Following News Corp.’s win with the regulators over BSkyB (NYSE: BSY), James Murdoch is getting the corporate equivalent of a post-Super Bow…

Following News Corp.’s win with the regulators over BSkyB (NYSE: BSY), James Murdoch is getting the corporate equivalent of a post-Super Bowl trip to *Disney* World: a promotion to the new role of deputy COO and chairman/CEO of News Corp International plus a move to corporate headquarters in New York. James, the only child of Rupert Murdoch to stick with News Corp (NSDQ: NWS). as a day job, has been based in London as chairman and chief executive, Europe and Asia, and executive chairman, News International. This new job marks him firmly as the Murdoch most likely to succeed his father as chairman and CEO of News Corp.

But this morning’s announcement also makes it clear that he is not the person next in line. In the new role, James Murdoch will continue to report to Chase Carey, the deputy chairman, president and COO. He will “work closely” with Rupert Murdoch, not much of a change from now but more proximity. He already has an office in the mid-Manhattan HQ and will use it as his base starting this summer.

While brother Lachlan has been carving out his own post-News Corp. career in Australia and sister Elisabeth has been building production house Shine, James has been working steadily on a number of vital News Corp projects, including the buildup of BSkyB and the campaign for approval to buy the rest of it and the effort to add digital subscription revenue streams to News Intl’s coffers. The move comes as News Corp. acquires his sister’s company, freeing her up to join the board. That acquisition also has caused a fresh critical look at the role of the family in the public company, perhaps making this timing a little surprising from the outside.

But it would be hard to argue at this point that James Murdoch is being handed anything (although I’m sure some people will try). He has been emerging carefully as a spokesperson on major issues in recent years and has been the company’s face in Europe and Asia. He also has been earning his operating chops. The announcement stresses that he will “bring his significant operational expertise to bear across News Corporation’s broad asset portfolio, collaborating with senior leaders to develop and execute strategies and plans that strengthen and further evolve businesses, extend brands, and build new franchises.”

It’s not that he’s done everything right. But he has experimented enough — and accomplished enough — to get to this rung.


This Murdoch is certainly a chip off the old block. Whilst stewarding News Corp’s EMEA region, he has made high-profile defences of copyright, paid content and free-market media and attacks on the BBC. At each instance, you would have been forgiven for hearing the words in his father’s Antipodean twang, rather than the son’s mid-Atlantic tongue.

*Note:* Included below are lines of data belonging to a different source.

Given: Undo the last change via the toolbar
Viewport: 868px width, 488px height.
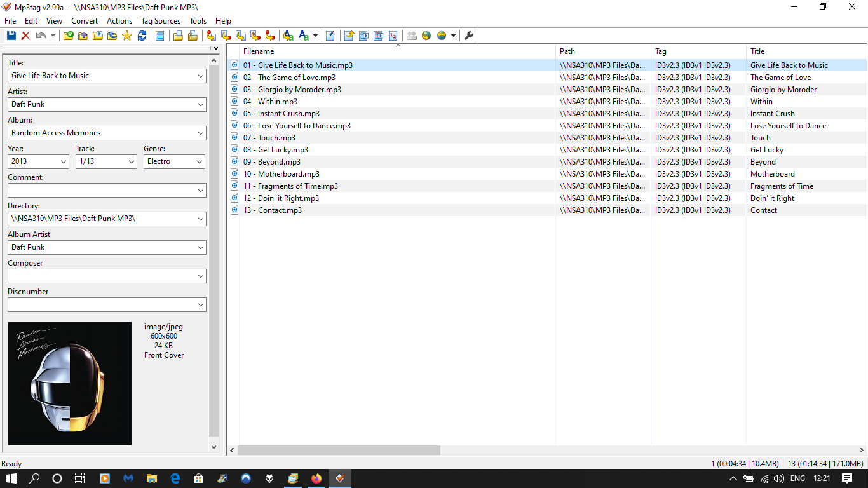Looking at the screenshot, I should 40,36.
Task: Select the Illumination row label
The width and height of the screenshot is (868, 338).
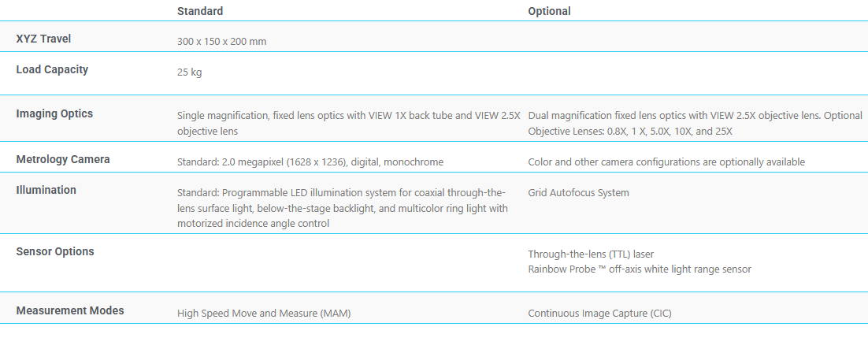Action: pyautogui.click(x=46, y=190)
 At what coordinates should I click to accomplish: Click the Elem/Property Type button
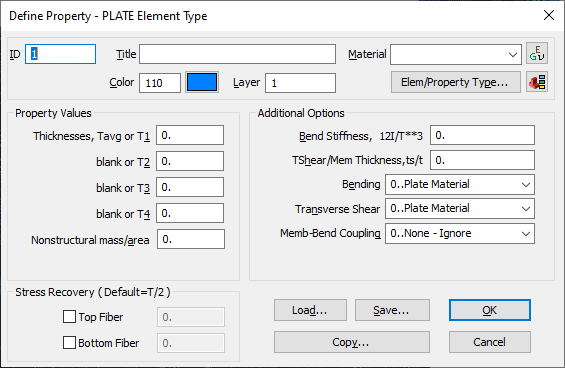pos(456,82)
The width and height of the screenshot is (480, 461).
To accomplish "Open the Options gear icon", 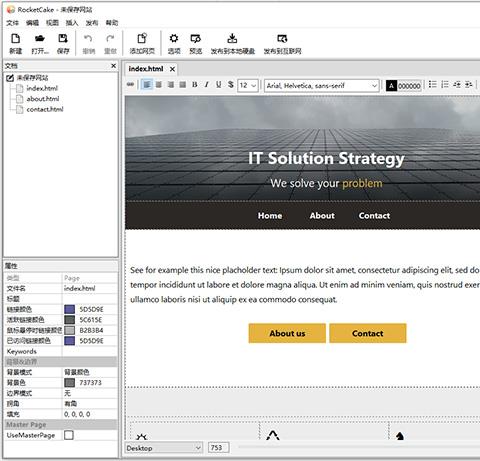I will click(x=174, y=39).
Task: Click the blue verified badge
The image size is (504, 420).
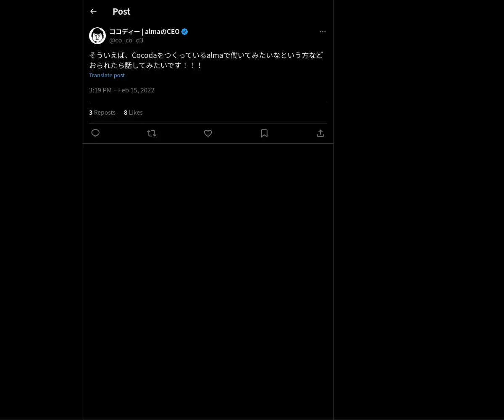Action: tap(184, 32)
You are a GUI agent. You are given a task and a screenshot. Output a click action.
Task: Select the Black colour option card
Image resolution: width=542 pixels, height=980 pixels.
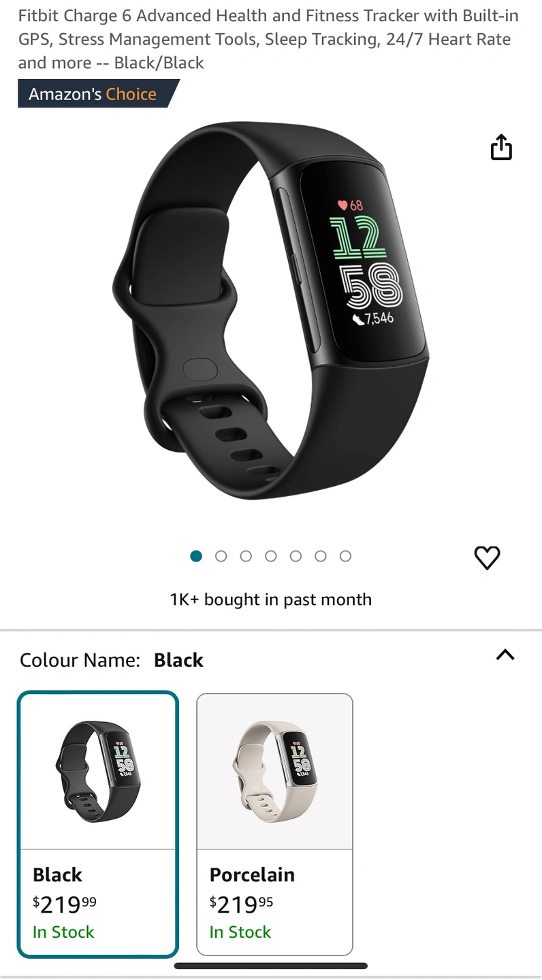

James has executed Rupert’s belief in a paid digital media economy, predominantly fuelled by subscriptions, in quick time – something the father pronounced during the great industry debate of late 2009 and which News International launched in Britain with “paywalls” around The Times and News Of The World by mid-2010, plus plans ongoing in Australia.

The projects have not been without their cynical onlookers – The Times’ system is now more or less in place with just 79,000 subscribers and not a sniff of any NYT-style holes in the wall. Many might wonder if James hasn’t taken his dad’s dictates a little too literally.

But executed, it is – James Murdoch is credited with helping to try reinventing News Corp. in the image of one of its most successful units, BSkyB, the UK pay-TV firm and telco which Murdoch once ran as CEO and which he has tried to replicate elsewhere in Europe by buying up rivals.

His elevation within the mothership, therefore, points toward the eventual anointing of a modern Rupert, a premium-media tsar for the digital age.